Using the information:
1. Print the part of the passage on The Crimson Petal and The White that begins at "Written in the" and ends at "her abusive mother.".
2. Write what comes next in the passage on The Crimson Petal and The White, picking up after its final sentence.

Selected passage:
Written in the style of a Victorian novel and exploring a number of Victorian themes and structural devices, The Crimson Petal and The White has numerous subplots, among them the touching but tragic story of William's pious, sexually-frustrated brother Henry and his unrequited love for charity worker Mrs Fox, whose sturdy pragmatism and refusal to be beaten something as trifling as tuberculosis makes her the antithesis of the naive, fragile Agnes Rackham and her obsession with 'the Season'. There is also Agnes' slowly-revealed back-story, through which we learn that her genteel, pampered upbringing has in its own peculiar way been just as harmful as Sugar's miserable early years with her abusive mother.

Saved data entries

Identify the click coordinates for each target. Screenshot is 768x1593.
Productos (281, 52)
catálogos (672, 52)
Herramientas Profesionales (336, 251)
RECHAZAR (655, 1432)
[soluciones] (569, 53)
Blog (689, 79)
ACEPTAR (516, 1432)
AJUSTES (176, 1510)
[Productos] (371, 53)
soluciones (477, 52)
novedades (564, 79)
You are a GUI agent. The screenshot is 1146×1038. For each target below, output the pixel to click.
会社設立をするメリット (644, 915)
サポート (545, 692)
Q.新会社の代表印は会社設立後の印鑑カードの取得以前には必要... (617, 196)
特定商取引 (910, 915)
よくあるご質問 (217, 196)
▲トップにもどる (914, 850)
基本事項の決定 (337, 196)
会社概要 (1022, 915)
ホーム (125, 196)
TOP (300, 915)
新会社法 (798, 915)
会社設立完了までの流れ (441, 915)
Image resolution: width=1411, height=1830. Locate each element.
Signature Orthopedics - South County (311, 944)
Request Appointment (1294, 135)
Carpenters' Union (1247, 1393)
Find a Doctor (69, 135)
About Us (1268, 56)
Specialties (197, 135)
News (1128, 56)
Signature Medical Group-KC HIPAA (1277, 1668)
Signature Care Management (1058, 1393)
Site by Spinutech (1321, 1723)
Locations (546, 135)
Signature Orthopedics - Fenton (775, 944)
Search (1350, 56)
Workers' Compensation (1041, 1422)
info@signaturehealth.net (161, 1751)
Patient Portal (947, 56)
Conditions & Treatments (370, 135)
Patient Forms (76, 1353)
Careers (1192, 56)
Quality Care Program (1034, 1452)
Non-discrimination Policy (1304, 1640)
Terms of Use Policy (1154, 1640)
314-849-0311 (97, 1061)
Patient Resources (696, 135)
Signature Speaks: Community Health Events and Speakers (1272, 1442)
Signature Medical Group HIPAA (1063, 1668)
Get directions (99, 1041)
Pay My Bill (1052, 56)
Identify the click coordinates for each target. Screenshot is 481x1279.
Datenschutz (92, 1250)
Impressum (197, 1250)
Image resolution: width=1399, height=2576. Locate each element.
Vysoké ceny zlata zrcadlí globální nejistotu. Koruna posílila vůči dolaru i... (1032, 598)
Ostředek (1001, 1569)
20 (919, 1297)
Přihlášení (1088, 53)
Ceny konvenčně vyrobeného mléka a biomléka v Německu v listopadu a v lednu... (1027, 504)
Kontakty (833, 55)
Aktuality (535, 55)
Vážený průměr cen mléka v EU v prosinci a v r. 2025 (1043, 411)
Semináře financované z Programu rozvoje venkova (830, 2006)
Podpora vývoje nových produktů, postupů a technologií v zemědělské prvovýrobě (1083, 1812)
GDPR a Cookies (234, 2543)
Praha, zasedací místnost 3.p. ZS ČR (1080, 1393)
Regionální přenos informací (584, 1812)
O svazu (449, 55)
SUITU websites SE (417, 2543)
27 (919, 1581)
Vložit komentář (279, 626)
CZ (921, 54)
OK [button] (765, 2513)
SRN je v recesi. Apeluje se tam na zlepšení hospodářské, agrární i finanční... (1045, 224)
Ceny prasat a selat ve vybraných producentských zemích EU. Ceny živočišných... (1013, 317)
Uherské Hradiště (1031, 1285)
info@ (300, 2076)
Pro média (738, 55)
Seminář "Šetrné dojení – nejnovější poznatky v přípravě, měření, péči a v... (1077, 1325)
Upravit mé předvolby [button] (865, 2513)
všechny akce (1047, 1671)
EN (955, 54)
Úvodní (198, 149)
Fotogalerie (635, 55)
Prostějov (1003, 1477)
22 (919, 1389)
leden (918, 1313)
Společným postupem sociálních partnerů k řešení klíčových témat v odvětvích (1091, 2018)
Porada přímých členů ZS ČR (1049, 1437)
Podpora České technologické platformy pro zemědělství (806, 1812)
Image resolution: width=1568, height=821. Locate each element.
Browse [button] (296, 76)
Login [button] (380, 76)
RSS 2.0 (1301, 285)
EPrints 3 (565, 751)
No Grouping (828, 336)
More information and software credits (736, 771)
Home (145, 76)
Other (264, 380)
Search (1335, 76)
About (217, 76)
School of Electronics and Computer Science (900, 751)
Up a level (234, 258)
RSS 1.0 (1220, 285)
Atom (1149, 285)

Results for each task:
1.
Written in the style of a Victorian novel and exploring a number of Victorian themes and structural devices, The Crimson Petal and The White has numerous subplots, among them the touching but tragic story of William's pious, sexually-frustrated brother Henry and his unrequited love for charity worker Mrs Fox, whose sturdy pragmatism and refusal to be beaten something as trifling as tuberculosis makes her the antithesis of the naive, fragile Agnes Rackham and her obsession with 'the Season'. There is also Agnes' slowly-revealed back-story, through which we learn that her genteel, pampered upbringing has in its own peculiar way been just as harmful as Sugar's miserable early years with her abusive mother.

2.
Throughout the book, women's choices are restricted and their fates dictated, even when it comes to what to do with their own bodies. Sugar was forced into prostitution by her mother when she was still a child and her life depends on submitting to William's sexual demands. Agnes' finishing-school education has left her so lacking in knowledge about her own body that she believes her periods to be a demonic disease and was so traumatised by giving birth in complete ignorance that she cannot acknowledge the presence of her own daughter; moreover, her enforced conversion to Anglicanism by her stepfather has left her racked with religious guilt. Dosed with laudanum and submitted to humiliating medical examinations, it's possible that she has even less freedom than Sugar. In the meantime, Sugar attempts to educate Sophie, who longs to be an explorer, about geography, literature and science, only to be told that music and French would be more appropriate to prepare her for courting. Mrs Fox, desperately in love with Henry Rackham and longing to marry him and take him to bed, is powerless to take control of the relationship because of her gender.
Despite being crammed with details, some of them uncomfortably grubby and visceral, some of them comic and some of them quietly domestic, The Crimson Petal and the White is never boring and never once feels over-written. Perhaps this is because every one of those details, no matter small, is significant and revealing. There isn't a line in the novel from which we don't learn something important and not a line that didn't draw me in just that little bit further. By the end, I cared desperately about Sugar, despite her ambiguity, despite her dubious choices, despite that little streak of nastiness that still sometimes surfaced in her. A brilliant must-read, not just for the engrossing story and the three-dimensional characters, but for its fascinating exploration of Victorian life and society.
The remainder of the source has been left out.